President Barack Obama, meanwhile, suggested using some of the money left over in the $700 billion bailout program for small business loans and job creation programs.
“Today, TARP has served its original purpose and at much lower cost than we expected,” Obama said in a speech. “The assistance to banks, once thought to cost taxpayers untold billions, is on track to actually reap billions in profits for the taxpaying public. So this gives us a chance to pay down the deficit faster than we thought possible and to shift funds that would have gone to help the banks on Wall Street to help create jobs on Main Street.”

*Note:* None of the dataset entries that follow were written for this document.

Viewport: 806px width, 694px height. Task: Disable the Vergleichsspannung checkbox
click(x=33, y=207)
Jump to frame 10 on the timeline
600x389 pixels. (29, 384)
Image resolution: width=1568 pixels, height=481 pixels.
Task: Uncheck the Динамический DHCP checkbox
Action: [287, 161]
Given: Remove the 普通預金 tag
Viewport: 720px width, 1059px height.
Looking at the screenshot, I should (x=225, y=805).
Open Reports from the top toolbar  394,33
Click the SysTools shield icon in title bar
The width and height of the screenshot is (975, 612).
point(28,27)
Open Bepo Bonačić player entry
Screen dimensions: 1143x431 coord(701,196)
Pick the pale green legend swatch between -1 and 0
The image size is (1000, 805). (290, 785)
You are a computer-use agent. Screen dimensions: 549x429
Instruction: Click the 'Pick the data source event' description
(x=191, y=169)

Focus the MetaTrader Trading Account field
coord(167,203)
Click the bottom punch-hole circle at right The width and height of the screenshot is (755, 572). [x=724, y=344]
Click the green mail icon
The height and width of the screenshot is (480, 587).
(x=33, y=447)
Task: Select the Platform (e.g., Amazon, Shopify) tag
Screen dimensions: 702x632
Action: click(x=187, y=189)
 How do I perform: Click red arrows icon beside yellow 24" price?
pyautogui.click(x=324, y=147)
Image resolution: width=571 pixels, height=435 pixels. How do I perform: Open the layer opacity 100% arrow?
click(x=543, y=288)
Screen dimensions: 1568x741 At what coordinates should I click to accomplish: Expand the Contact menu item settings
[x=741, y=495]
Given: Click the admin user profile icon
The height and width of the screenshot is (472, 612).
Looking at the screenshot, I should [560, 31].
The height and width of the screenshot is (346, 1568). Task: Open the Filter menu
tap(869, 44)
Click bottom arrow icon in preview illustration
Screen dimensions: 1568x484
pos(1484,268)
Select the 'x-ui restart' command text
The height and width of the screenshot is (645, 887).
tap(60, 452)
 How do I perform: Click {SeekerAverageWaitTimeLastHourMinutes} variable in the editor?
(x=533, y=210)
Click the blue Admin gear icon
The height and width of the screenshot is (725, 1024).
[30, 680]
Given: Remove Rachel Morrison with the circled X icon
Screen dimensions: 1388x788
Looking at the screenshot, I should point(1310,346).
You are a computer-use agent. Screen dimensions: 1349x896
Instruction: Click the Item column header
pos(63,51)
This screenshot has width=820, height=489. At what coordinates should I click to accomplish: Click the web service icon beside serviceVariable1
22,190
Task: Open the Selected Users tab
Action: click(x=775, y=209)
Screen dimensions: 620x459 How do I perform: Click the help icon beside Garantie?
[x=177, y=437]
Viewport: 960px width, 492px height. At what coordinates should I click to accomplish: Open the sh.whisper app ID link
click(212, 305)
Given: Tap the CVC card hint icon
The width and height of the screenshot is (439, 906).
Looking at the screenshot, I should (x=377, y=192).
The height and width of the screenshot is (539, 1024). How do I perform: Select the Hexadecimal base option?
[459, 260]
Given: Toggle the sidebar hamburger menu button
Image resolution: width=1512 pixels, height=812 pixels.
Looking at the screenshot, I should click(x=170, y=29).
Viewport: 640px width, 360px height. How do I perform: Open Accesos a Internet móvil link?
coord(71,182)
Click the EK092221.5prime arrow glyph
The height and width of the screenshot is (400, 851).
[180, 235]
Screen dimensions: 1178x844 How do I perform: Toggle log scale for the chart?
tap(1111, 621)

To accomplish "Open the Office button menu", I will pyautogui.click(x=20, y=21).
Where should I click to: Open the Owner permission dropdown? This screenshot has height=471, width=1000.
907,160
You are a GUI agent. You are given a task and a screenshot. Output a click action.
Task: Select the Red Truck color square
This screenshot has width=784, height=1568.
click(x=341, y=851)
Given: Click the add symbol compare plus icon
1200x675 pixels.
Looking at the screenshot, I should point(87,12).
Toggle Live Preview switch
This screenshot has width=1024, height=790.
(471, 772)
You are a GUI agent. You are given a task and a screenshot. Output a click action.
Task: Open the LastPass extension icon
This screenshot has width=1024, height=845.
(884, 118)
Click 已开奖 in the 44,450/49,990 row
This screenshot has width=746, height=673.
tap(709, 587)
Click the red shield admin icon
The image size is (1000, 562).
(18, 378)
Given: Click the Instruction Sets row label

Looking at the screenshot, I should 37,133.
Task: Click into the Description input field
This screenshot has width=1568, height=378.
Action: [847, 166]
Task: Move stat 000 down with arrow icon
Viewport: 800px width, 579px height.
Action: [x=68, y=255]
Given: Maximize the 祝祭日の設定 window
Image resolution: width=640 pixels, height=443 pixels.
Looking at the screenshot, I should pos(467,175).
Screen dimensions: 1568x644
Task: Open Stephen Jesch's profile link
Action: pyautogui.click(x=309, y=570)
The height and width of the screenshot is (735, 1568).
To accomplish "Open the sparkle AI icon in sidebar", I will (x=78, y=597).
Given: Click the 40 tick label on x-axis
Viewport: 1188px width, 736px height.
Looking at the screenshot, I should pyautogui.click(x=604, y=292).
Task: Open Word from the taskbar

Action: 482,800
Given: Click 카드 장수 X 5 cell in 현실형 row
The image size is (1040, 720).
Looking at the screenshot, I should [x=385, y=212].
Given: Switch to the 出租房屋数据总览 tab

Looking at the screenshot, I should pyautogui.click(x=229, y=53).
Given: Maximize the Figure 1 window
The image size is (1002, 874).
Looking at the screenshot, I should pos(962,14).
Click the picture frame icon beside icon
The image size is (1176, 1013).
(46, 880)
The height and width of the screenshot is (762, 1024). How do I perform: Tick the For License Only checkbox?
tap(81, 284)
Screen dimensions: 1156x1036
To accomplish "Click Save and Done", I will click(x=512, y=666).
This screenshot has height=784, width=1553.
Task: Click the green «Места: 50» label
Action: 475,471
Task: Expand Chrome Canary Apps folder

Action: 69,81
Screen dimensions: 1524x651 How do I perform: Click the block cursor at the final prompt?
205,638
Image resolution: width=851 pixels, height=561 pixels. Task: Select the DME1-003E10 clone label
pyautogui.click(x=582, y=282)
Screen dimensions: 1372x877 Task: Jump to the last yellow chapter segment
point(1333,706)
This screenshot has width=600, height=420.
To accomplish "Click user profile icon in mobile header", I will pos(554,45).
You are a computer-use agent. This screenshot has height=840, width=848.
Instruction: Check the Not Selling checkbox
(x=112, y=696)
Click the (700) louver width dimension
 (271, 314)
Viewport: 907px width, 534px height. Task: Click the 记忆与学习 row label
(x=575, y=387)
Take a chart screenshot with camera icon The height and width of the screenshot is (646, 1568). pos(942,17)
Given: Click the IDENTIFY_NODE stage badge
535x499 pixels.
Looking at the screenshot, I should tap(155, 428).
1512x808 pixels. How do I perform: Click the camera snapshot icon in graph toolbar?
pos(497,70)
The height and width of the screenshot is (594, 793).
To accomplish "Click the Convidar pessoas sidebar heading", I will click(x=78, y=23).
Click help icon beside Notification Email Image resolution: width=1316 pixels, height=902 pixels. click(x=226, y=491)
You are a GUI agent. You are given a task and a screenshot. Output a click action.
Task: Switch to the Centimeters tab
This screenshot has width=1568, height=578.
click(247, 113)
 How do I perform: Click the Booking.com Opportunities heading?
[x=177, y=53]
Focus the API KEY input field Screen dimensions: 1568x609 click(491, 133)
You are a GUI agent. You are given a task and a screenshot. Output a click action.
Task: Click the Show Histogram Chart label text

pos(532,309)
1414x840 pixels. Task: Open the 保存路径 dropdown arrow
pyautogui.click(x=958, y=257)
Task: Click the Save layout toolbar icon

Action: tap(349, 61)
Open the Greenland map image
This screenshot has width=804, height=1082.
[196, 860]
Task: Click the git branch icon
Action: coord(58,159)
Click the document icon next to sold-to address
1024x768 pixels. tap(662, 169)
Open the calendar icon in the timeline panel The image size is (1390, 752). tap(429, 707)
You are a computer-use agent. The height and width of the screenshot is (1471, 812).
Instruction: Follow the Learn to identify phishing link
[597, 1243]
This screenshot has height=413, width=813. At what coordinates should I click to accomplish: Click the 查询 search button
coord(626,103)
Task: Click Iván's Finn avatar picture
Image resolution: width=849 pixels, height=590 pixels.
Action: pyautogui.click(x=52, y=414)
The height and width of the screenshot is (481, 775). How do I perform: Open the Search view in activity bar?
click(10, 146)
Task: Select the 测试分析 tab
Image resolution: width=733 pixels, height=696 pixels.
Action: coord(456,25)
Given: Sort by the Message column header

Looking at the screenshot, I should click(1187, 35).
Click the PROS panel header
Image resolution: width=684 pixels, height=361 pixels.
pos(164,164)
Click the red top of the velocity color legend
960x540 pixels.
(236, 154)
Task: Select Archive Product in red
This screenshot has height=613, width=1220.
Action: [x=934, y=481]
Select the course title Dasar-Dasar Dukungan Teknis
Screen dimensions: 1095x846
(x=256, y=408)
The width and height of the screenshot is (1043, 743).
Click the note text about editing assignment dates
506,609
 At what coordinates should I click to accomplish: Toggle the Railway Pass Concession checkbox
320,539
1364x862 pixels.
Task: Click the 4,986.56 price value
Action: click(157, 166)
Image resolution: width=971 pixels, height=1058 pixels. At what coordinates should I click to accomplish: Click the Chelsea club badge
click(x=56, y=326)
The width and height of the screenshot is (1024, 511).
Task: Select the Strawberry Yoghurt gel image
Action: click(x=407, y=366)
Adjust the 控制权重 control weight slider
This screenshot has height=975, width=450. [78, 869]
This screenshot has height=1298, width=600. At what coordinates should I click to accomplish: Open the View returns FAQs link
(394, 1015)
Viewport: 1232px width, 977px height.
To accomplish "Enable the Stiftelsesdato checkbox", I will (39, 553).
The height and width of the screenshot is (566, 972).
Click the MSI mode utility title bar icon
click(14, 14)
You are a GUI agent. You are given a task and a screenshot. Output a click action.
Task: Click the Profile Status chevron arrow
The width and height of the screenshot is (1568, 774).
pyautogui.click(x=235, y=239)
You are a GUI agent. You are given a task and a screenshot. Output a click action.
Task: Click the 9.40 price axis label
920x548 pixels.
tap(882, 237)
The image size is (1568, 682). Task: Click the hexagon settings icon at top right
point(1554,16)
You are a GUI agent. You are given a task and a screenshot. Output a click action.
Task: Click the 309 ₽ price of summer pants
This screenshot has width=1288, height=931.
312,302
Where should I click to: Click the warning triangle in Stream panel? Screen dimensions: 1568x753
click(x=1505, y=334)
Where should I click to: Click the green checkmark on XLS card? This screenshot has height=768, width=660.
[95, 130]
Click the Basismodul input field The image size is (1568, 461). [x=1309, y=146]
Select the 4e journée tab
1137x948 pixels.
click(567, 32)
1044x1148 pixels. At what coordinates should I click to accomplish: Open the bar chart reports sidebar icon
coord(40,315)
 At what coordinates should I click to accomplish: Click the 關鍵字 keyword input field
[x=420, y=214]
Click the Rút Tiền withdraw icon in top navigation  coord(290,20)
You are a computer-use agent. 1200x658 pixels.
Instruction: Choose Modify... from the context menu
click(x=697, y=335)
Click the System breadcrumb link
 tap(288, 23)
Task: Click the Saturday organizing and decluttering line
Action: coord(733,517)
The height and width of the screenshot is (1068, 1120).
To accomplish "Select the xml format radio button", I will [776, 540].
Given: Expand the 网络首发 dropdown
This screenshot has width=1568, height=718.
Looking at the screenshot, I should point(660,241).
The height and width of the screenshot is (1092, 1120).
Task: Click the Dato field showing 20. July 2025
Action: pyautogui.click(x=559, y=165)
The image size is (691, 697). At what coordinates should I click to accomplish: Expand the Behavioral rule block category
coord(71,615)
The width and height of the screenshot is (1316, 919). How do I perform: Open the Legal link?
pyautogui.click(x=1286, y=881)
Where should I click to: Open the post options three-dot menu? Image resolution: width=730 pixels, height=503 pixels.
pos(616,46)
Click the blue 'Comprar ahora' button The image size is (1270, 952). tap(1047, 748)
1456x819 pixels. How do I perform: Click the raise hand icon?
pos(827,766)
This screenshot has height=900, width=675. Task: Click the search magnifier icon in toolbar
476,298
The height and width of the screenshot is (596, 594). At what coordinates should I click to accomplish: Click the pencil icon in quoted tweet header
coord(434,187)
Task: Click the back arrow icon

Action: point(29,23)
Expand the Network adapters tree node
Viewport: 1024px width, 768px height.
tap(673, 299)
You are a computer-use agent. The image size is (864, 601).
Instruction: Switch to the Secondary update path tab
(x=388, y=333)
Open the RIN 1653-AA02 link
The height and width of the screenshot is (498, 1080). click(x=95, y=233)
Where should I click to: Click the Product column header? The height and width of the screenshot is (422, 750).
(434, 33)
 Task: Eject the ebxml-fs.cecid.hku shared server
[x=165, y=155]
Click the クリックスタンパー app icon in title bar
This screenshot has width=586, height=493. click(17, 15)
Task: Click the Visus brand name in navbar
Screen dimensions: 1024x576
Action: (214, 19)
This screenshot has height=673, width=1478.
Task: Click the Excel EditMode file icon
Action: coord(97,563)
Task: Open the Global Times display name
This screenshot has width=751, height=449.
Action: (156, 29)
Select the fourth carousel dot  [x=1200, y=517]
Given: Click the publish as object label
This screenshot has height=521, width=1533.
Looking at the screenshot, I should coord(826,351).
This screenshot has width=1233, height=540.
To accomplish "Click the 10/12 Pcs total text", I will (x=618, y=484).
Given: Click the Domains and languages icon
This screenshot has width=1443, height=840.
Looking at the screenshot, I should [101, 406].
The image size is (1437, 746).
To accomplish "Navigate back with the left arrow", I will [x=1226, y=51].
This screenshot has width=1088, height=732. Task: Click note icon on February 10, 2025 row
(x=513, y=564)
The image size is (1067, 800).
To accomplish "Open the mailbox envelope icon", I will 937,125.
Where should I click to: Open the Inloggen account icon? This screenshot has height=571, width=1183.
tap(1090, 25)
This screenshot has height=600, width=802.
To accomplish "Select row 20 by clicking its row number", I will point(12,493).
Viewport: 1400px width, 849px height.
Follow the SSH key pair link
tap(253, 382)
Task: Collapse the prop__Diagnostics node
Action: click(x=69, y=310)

All that strikes Thune as dangerous.
“We did this because the country’s credit markets were in crisis,” Thune said. “The crisis has been averted. The remaining funds shouldn’t be spent and the money should be returned to taxpayers.”
Thune said he’s open to a jobs bill but said the money should come out of unspent parts of the American Recovery and Reinvestment Act of 2009, commonly known as the stimulus package.
“We’ve got all this money in the stimulus bill,” Thune said. “(Republicans) have all argued that the stimulus money should have been more directed at small businesses.”
At least $200 billion is available in TARP funds, including money that was not spent and repaid loans to banks and insurance companies.
The national economy has grown the last two quarters, exceeding economists’ predictions. But unemployment remains high, at 10 percent nationally and 4.5 percent in South Dakota.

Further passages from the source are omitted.